◆ **Task to carry out**: Copy the entries verbatim, beginning at the line that contains "Click the Change Password link" and stopping after the line that contains "pos(165,57)".

— begin Dataset records —

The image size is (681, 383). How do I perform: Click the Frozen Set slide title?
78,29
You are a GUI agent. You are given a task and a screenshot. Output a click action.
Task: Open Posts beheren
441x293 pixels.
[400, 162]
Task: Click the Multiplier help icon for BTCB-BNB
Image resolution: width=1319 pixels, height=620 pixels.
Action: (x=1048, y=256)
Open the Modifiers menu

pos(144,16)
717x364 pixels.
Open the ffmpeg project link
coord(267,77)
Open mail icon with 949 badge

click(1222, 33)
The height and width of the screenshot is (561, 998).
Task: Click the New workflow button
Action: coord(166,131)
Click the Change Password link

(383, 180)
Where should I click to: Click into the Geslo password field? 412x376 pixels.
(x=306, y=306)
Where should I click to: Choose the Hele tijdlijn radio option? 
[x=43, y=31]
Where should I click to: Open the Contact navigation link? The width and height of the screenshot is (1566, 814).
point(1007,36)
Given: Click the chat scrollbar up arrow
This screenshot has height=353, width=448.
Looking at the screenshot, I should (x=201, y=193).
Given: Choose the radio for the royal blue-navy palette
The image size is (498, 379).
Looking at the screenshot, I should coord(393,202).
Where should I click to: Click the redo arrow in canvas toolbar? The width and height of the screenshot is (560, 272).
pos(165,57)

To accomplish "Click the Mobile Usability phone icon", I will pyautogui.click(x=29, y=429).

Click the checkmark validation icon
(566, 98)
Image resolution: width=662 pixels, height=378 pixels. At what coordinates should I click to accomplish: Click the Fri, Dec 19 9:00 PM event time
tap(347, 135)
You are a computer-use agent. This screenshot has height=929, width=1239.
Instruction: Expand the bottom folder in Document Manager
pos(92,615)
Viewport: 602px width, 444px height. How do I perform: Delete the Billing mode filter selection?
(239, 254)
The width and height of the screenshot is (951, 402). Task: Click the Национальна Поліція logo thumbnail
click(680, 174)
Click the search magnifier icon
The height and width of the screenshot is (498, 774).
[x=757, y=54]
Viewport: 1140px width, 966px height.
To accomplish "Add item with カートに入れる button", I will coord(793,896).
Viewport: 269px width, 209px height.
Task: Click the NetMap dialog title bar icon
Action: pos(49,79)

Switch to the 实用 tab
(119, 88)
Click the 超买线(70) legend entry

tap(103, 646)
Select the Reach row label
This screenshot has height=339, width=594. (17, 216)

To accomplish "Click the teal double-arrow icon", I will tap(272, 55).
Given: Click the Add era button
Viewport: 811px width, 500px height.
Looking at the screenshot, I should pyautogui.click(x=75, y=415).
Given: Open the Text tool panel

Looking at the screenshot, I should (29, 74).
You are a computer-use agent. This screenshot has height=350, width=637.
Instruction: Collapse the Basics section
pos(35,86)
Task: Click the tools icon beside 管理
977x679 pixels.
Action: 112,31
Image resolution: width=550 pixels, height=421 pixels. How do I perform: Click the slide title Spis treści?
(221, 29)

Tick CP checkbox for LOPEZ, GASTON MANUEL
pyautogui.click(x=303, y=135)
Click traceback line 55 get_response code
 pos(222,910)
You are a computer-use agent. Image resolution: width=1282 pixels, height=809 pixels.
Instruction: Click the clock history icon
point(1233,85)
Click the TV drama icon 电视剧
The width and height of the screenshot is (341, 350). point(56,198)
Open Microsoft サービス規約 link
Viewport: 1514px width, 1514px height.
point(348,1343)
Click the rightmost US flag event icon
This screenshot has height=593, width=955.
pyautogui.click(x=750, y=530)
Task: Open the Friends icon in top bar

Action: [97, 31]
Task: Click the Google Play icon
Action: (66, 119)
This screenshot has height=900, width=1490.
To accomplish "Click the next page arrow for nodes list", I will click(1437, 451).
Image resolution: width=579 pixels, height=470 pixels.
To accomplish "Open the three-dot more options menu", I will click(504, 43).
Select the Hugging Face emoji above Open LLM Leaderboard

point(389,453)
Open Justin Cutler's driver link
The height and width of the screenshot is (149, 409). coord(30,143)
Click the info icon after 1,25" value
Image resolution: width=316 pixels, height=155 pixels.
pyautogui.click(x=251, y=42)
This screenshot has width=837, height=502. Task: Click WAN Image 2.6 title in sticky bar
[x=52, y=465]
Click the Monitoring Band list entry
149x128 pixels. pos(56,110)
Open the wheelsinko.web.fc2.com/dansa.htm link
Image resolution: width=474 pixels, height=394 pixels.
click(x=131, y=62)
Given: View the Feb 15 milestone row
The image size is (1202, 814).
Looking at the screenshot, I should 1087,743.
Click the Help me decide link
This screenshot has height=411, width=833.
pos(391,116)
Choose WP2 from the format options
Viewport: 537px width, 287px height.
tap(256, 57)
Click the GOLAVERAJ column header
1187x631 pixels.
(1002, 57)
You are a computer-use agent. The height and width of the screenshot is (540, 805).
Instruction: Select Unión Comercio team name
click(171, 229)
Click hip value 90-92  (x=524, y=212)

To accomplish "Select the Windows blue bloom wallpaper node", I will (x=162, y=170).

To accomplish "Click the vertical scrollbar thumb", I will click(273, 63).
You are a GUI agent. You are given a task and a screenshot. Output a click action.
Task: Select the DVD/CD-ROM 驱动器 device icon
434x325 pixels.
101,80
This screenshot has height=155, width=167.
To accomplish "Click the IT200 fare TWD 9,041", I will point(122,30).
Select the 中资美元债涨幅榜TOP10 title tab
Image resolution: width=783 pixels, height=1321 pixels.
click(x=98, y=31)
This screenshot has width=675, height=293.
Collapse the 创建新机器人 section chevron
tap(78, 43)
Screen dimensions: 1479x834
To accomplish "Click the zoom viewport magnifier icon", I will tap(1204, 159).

— end Dataset records —

◆ **Completed exercise**:
Click the Change Password link

(383, 180)
Where should I click to: Click into the Geslo password field? 412x376 pixels.
(x=306, y=306)
Where should I click to: Choose the Hele tijdlijn radio option? 
[x=43, y=31]
Where should I click to: Open the Contact navigation link? The width and height of the screenshot is (1566, 814).
point(1007,36)
Given: Click the chat scrollbar up arrow
This screenshot has height=353, width=448.
Looking at the screenshot, I should (x=201, y=193).
Given: Choose the radio for the royal blue-navy palette
The image size is (498, 379).
Looking at the screenshot, I should coord(393,202).
Where should I click to: Click the redo arrow in canvas toolbar? The width and height of the screenshot is (560, 272).
pos(165,57)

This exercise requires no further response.